> What you have to do: Every line between the one containing "This screenshot has" and the last line of the data, both included, is to be set down exactly, and pictures are to be omitted.

> Data supplied:
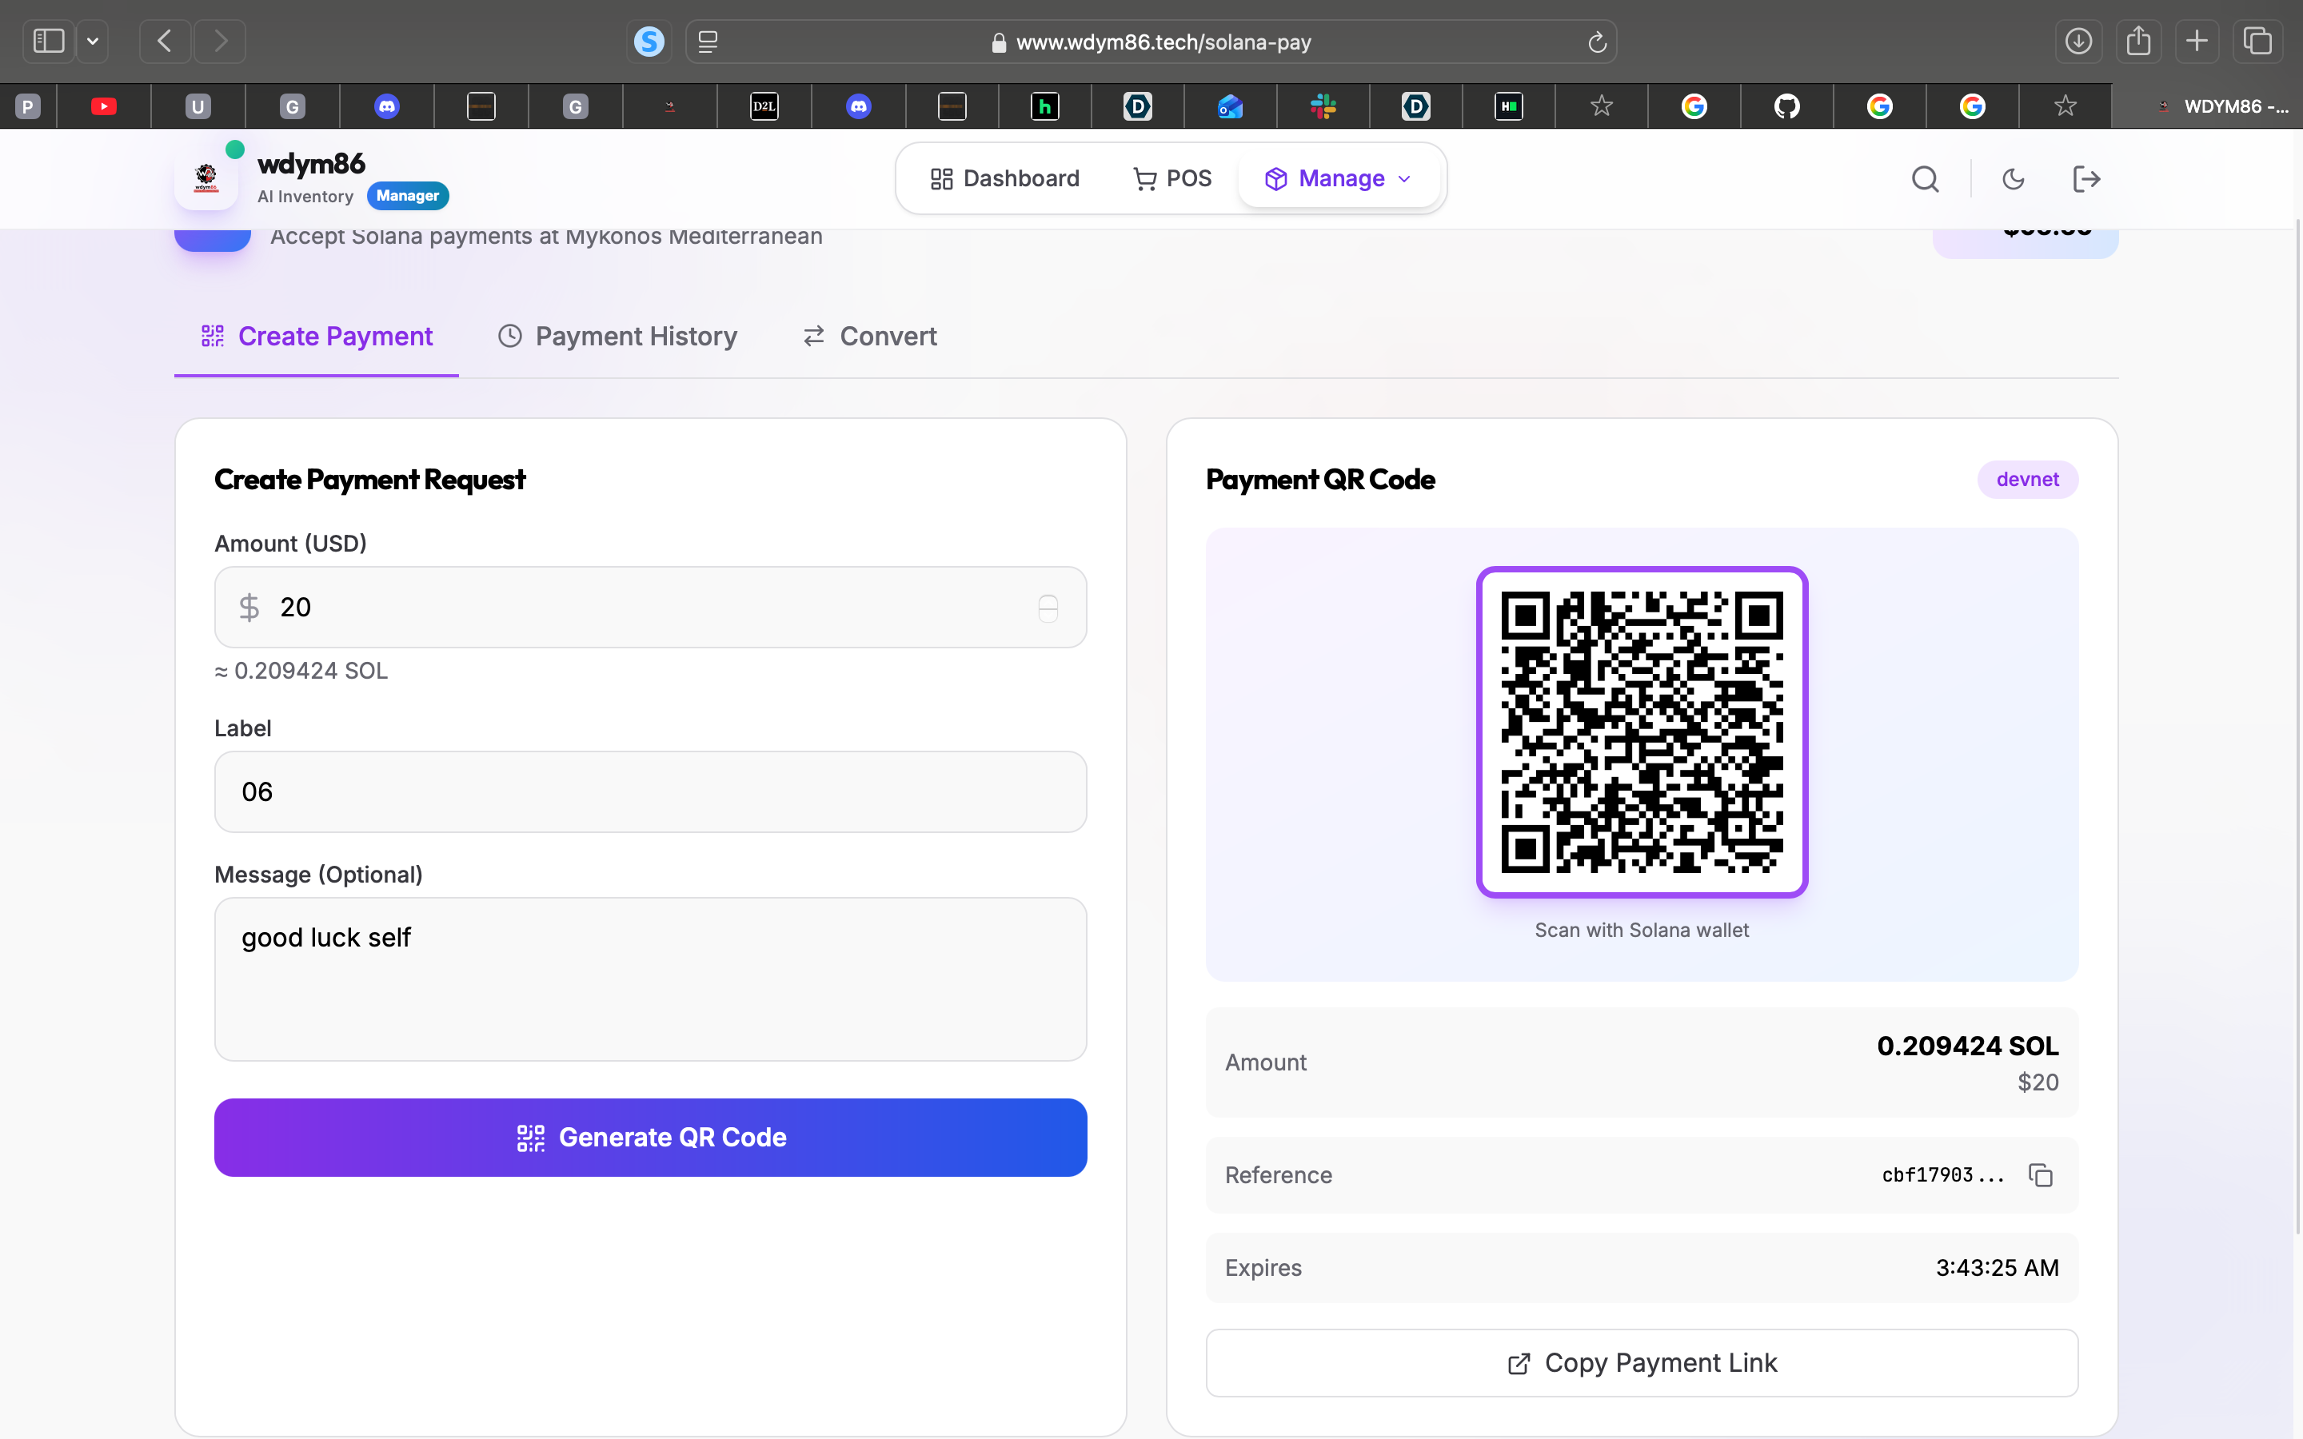Viewport: 2303px width, 1439px height.
Task: Open the GitHub pinned tab
Action: (x=1786, y=107)
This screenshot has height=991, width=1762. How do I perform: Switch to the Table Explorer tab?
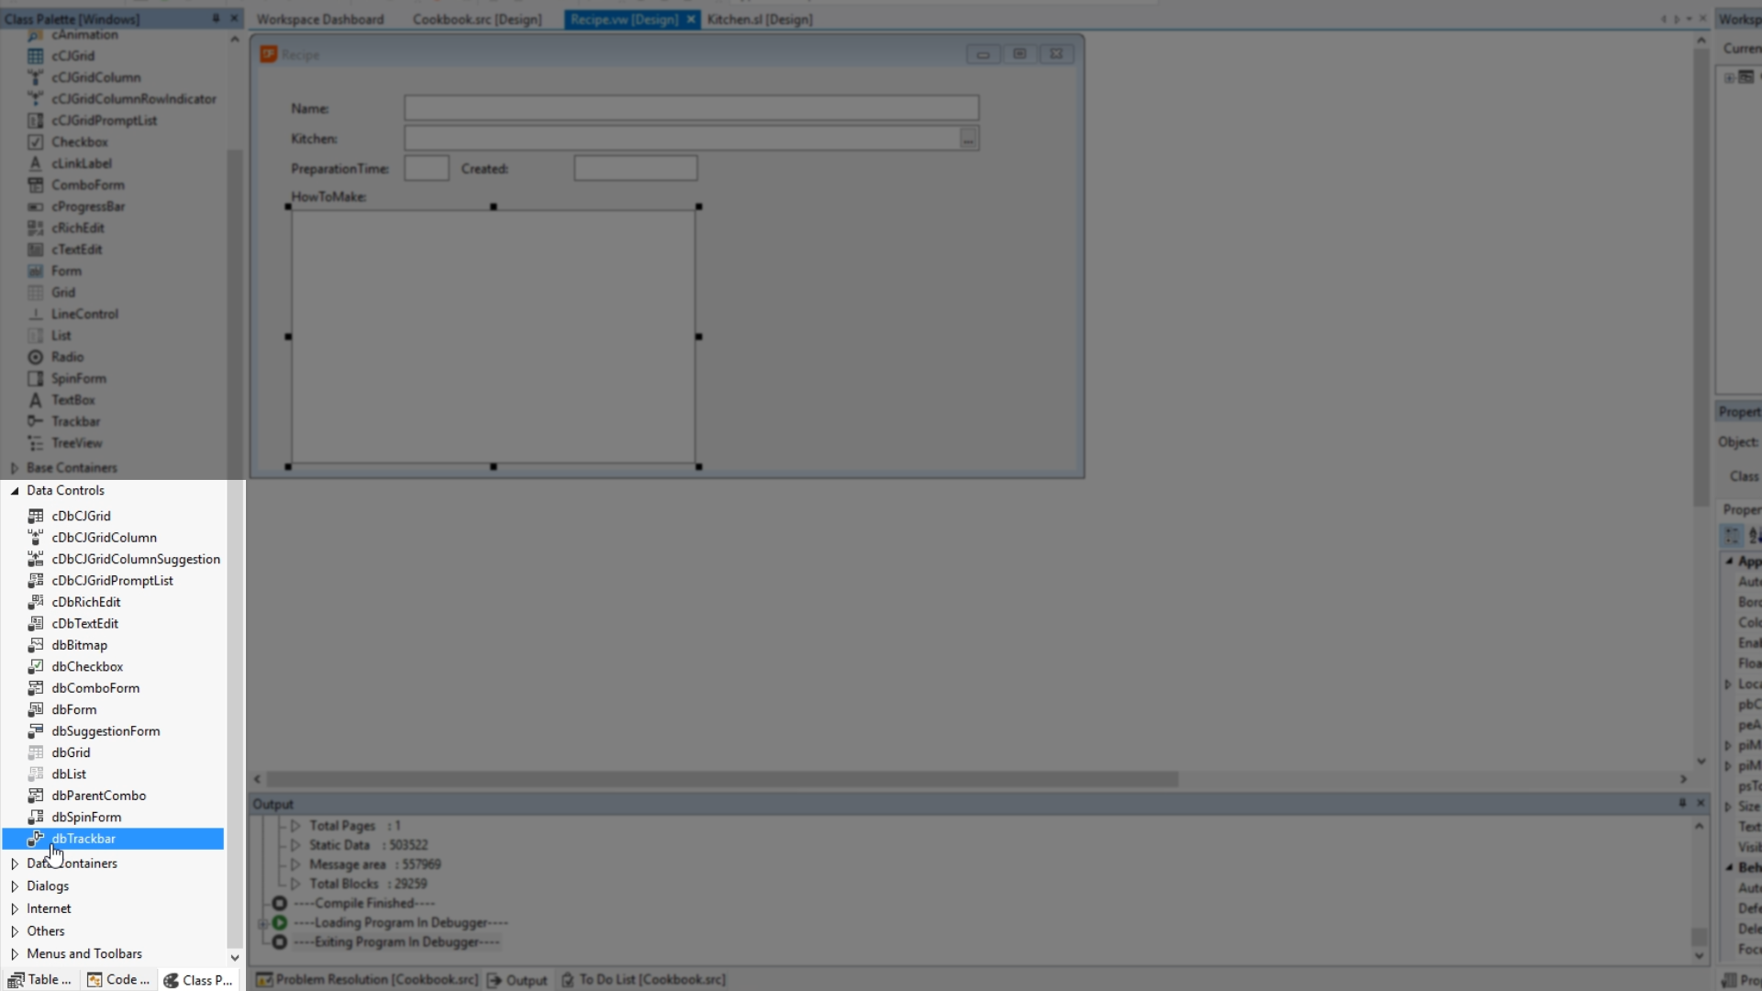click(x=40, y=980)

> Result:
This screenshot has height=991, width=1762. How do I perform: Switch to the Table Explorer tab?
click(x=40, y=980)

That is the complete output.